Raw data >>
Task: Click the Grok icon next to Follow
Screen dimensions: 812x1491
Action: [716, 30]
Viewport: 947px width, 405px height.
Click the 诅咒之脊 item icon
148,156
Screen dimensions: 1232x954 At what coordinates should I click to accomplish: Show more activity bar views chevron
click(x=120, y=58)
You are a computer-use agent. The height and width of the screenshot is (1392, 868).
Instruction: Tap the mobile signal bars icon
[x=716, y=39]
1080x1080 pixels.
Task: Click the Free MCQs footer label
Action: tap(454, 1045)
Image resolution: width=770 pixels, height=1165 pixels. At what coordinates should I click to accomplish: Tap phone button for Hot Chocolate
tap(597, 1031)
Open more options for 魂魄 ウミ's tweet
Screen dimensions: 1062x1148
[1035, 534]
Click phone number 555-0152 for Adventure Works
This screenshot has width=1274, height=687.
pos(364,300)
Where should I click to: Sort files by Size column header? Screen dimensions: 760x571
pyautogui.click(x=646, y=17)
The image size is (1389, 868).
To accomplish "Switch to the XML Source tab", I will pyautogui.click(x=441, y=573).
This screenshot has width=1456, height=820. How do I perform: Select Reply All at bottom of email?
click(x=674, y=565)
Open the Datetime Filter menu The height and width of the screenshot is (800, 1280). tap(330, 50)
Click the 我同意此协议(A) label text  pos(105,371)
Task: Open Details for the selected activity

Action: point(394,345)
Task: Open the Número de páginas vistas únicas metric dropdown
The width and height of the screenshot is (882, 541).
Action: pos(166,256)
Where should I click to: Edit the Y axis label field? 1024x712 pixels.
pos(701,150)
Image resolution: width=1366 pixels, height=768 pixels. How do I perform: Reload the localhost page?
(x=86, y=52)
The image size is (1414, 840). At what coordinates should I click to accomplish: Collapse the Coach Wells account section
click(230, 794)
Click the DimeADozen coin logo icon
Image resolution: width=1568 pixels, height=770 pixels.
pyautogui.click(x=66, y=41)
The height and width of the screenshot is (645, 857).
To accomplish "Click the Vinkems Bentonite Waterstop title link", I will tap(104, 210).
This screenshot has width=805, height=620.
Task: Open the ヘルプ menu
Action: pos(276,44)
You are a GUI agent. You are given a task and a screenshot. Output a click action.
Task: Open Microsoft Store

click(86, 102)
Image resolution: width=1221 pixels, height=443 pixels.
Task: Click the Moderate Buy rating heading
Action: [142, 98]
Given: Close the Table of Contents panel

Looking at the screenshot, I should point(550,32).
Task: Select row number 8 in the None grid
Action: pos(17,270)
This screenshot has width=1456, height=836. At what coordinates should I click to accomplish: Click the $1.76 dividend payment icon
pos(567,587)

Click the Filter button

Problem >>
Copy the records verbatim, from their first line through the line containing "Action: tap(454, 1045)", with both of those lines included.

Right answer >>
Task: Click the Grok icon next to Follow
Screen dimensions: 812x1491
Action: [716, 30]
Viewport: 947px width, 405px height.
Click the 诅咒之脊 item icon
148,156
Screen dimensions: 1232x954 At what coordinates should I click to accomplish: Show more activity bar views chevron
click(x=120, y=58)
You are a computer-use agent. The height and width of the screenshot is (1392, 868).
Instruction: Tap the mobile signal bars icon
[x=716, y=39]
1080x1080 pixels.
Task: Click the Free MCQs footer label
Action: tap(454, 1045)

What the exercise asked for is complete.